START DATA RECORDS

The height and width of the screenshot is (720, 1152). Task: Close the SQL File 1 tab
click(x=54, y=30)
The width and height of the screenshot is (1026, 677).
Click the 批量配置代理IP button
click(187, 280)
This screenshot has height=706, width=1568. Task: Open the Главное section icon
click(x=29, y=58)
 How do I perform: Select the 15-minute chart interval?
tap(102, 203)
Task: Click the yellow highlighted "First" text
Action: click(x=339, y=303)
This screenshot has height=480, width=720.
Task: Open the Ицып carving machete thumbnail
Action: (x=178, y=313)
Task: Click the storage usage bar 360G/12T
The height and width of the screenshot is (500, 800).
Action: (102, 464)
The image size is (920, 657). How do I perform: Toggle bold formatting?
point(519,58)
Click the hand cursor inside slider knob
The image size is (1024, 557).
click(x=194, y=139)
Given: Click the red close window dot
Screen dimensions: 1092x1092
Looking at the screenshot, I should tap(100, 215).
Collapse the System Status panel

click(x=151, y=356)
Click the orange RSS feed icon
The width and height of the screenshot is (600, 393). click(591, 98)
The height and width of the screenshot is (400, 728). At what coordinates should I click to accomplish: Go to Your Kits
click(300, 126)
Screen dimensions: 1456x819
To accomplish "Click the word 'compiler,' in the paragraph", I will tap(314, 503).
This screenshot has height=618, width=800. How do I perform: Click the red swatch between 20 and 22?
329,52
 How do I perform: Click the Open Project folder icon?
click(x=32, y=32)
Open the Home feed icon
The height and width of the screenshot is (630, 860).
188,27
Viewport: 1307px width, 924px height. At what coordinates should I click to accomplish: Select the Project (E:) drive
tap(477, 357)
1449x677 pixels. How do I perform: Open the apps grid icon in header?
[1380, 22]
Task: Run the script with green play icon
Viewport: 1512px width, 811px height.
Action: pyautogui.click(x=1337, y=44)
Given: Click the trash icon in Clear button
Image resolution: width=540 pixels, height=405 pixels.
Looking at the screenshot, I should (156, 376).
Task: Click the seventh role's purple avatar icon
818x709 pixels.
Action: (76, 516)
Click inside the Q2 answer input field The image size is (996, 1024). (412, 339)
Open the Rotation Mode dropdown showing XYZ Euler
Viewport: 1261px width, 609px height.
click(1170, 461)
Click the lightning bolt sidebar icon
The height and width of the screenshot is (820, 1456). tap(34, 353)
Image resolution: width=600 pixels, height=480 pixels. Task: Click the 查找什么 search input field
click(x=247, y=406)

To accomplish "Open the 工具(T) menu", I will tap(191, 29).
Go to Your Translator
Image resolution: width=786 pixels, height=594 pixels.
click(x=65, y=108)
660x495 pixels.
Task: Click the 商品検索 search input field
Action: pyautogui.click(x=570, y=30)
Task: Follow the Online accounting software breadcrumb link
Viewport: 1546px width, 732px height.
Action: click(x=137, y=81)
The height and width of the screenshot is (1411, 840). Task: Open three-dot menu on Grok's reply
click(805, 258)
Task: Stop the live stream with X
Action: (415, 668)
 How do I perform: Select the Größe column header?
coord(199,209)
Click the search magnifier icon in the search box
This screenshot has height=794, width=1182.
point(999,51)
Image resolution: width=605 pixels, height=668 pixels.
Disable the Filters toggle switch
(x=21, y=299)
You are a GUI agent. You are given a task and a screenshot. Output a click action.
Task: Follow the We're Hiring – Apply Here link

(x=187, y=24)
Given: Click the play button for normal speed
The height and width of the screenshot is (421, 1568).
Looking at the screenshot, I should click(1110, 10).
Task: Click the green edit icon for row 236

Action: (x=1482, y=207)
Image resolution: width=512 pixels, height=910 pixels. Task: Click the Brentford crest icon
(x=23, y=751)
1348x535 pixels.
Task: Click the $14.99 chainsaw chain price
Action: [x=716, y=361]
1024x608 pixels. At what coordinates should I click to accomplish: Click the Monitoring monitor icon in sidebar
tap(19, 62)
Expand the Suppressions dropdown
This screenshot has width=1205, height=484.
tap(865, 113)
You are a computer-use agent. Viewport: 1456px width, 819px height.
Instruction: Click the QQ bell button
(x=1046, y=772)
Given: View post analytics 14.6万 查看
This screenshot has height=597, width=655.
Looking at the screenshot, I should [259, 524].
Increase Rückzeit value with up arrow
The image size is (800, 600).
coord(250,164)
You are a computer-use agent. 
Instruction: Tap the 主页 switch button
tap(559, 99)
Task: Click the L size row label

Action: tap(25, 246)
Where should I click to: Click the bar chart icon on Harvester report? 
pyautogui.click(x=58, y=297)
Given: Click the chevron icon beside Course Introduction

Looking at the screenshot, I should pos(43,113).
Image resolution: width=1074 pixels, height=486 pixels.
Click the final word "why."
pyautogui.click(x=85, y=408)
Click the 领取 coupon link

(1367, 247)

END DATA RECORDS

[TASK STATEMENT]: Write out once more the lines above beginning at the line with "Image resolution: width=1074"; continue through the final line and stop there.

[ANSWER FOR THE TASK]:
Image resolution: width=1074 pixels, height=486 pixels.
Click the final word "why."
pyautogui.click(x=85, y=408)
Click the 领取 coupon link

(1367, 247)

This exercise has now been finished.